◆ **What is being asked**
Every line in the records below that holds "magnifier" must be identified and copied.

• • •

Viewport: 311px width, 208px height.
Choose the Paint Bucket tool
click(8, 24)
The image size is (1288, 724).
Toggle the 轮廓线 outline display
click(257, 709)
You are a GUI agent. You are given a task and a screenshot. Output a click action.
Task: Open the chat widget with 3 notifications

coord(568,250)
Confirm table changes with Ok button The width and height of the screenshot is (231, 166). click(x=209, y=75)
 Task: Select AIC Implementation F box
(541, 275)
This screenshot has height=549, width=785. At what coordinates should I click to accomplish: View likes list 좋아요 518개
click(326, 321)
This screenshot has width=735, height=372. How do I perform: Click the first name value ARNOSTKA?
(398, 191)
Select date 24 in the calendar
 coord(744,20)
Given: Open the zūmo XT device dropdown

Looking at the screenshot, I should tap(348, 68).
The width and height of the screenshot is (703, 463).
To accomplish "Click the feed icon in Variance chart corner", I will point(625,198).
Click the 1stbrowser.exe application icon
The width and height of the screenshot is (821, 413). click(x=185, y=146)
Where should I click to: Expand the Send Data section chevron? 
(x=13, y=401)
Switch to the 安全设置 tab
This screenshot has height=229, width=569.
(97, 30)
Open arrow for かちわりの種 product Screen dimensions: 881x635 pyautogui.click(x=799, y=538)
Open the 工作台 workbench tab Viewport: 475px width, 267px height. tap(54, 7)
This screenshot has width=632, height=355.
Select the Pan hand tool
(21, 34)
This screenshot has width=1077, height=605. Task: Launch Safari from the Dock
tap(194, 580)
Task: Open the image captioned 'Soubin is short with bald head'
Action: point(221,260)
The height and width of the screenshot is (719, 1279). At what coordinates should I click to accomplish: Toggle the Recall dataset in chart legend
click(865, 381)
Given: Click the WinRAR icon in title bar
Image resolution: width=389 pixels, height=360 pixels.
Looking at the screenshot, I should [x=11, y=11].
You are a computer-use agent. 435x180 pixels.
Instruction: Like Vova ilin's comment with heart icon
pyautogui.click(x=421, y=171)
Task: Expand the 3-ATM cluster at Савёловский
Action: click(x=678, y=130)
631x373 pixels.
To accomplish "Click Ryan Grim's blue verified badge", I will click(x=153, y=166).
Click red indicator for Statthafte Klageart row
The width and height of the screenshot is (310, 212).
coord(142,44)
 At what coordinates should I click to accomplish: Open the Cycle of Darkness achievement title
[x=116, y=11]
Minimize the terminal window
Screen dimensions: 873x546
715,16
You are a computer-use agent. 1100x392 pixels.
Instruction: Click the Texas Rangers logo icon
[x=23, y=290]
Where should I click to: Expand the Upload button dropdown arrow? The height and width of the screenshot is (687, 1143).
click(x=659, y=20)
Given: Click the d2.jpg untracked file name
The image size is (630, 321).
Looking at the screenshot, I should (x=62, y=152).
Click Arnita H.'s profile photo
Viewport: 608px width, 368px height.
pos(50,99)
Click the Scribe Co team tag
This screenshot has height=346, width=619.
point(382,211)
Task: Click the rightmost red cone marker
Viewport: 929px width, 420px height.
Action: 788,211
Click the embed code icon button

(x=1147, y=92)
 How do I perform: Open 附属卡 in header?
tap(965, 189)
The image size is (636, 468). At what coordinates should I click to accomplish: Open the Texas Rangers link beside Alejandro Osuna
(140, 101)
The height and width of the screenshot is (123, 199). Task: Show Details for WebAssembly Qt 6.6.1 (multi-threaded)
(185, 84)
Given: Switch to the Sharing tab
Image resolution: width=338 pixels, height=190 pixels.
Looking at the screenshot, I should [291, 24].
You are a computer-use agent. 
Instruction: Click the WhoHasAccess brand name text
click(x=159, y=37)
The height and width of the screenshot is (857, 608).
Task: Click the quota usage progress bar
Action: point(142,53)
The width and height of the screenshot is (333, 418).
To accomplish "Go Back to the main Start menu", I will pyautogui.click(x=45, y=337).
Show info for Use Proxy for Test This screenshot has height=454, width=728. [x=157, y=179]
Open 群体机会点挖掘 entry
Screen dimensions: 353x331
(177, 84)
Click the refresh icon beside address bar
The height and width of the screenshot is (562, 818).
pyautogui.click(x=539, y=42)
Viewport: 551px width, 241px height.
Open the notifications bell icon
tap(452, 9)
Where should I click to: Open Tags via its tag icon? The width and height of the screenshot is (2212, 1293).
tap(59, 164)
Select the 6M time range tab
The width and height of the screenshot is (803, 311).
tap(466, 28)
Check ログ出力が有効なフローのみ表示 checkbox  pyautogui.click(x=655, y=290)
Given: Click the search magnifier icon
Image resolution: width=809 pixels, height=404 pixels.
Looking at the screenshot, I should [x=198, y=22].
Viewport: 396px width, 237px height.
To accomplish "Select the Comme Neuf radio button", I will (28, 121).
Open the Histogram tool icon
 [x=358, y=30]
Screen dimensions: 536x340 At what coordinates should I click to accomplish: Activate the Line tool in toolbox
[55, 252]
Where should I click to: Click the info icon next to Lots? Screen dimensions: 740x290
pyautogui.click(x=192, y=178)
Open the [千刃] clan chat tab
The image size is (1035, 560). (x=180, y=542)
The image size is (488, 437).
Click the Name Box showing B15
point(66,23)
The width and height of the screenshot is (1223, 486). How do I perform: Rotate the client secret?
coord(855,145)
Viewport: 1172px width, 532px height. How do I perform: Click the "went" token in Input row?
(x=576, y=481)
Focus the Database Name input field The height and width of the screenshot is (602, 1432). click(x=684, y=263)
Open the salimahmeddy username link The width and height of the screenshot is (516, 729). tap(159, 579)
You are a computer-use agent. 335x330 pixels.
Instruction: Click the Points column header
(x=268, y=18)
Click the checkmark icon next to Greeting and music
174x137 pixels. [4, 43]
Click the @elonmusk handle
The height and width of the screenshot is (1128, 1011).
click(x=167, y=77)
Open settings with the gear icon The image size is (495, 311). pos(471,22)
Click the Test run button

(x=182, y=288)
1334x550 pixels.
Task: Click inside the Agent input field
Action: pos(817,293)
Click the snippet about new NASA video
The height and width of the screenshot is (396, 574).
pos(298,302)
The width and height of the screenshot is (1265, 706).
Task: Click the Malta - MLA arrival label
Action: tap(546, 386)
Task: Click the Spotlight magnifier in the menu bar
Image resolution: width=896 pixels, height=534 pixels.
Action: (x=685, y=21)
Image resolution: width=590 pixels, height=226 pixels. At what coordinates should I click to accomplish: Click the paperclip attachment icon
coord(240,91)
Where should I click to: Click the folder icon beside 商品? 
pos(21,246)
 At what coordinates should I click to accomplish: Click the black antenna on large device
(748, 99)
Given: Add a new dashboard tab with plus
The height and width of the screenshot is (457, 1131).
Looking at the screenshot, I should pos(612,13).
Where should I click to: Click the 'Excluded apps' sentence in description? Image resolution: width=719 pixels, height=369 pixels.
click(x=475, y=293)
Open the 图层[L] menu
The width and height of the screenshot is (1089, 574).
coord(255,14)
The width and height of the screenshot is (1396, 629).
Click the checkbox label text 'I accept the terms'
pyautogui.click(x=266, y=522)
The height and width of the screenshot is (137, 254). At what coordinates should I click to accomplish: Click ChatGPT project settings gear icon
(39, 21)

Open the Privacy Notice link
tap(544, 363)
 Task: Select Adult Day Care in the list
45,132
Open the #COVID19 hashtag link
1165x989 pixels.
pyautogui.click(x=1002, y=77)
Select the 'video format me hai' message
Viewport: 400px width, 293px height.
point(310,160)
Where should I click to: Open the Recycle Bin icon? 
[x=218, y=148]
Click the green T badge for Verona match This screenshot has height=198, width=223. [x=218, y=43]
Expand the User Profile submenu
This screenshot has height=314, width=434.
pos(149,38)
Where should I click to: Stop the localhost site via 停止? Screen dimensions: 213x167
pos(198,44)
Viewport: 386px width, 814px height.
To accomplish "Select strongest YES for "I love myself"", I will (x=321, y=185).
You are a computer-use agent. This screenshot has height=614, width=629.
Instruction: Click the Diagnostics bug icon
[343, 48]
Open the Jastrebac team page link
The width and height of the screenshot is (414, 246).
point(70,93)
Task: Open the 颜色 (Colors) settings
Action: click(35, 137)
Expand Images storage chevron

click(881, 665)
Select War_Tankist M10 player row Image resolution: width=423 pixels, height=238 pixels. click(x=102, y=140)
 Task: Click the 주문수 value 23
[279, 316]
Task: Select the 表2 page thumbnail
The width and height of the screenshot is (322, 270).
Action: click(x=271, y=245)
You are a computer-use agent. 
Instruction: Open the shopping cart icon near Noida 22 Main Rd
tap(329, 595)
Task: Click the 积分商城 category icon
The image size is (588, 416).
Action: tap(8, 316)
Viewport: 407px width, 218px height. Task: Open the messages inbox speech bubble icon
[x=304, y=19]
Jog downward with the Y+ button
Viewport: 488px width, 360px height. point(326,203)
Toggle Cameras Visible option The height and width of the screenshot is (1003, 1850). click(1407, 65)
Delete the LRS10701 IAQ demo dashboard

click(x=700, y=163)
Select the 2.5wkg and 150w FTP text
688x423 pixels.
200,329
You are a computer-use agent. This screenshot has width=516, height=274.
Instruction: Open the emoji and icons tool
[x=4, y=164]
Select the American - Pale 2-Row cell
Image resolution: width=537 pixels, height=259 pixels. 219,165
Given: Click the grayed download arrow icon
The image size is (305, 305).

• • •

◆ **Output of the task**
Given: Click the search magnifier icon
Task: Click the Spotlight magnifier in the menu bar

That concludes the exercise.